GOAL OF THE EXERCISE: Everything in the listing except the pictures should be written out exactly.

[Start of section]

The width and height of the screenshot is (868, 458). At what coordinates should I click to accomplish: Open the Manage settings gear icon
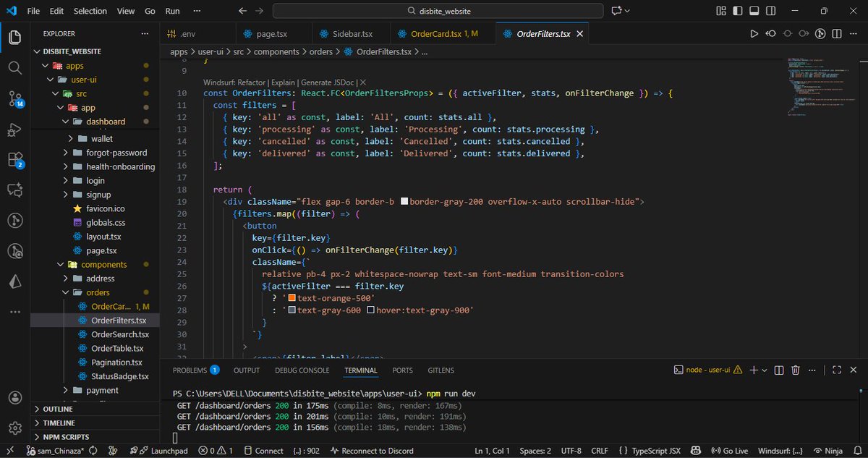point(14,428)
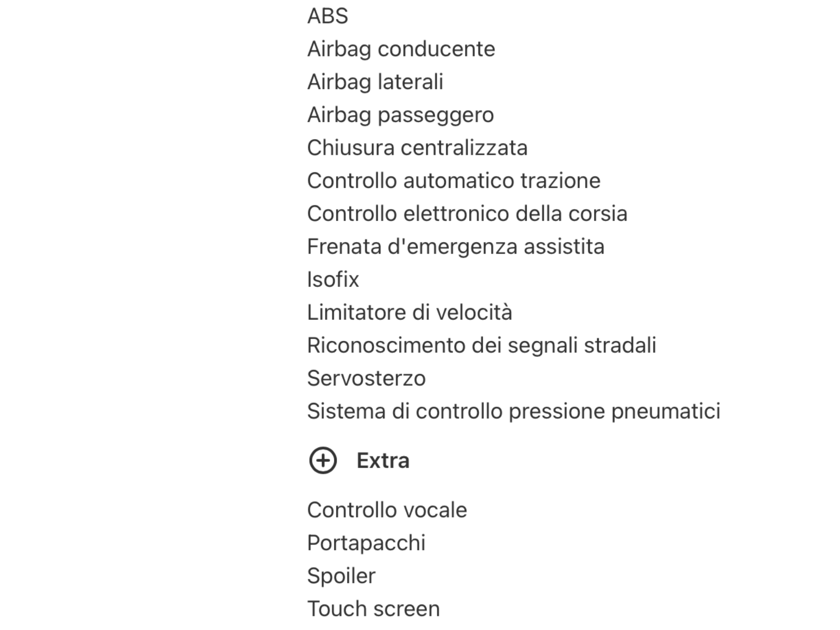Click the Extra plus circle icon
The image size is (840, 630).
pyautogui.click(x=323, y=461)
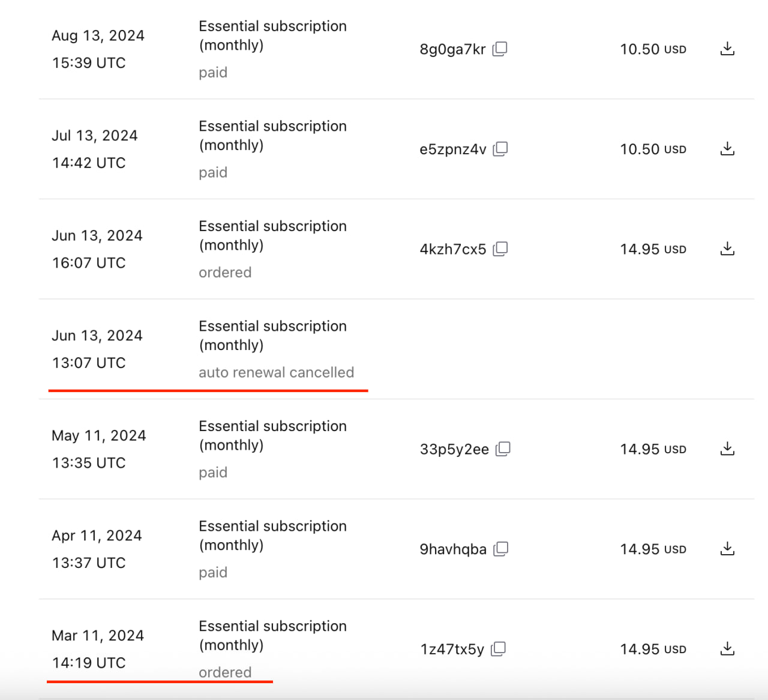The height and width of the screenshot is (700, 768).
Task: Download the Jul 13, 2024 invoice
Action: tap(727, 148)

[End of section]

TASK ANSWER:
The width and height of the screenshot is (868, 458). At what coordinates should I click to accomplish: Open the Manage settings gear icon
point(14,428)
Click the Extra plus circle icon
The image size is (840, 630).
pyautogui.click(x=323, y=461)
The height and width of the screenshot is (700, 768).
Task: Download the Jul 13, 2024 invoice
Action: tap(727, 148)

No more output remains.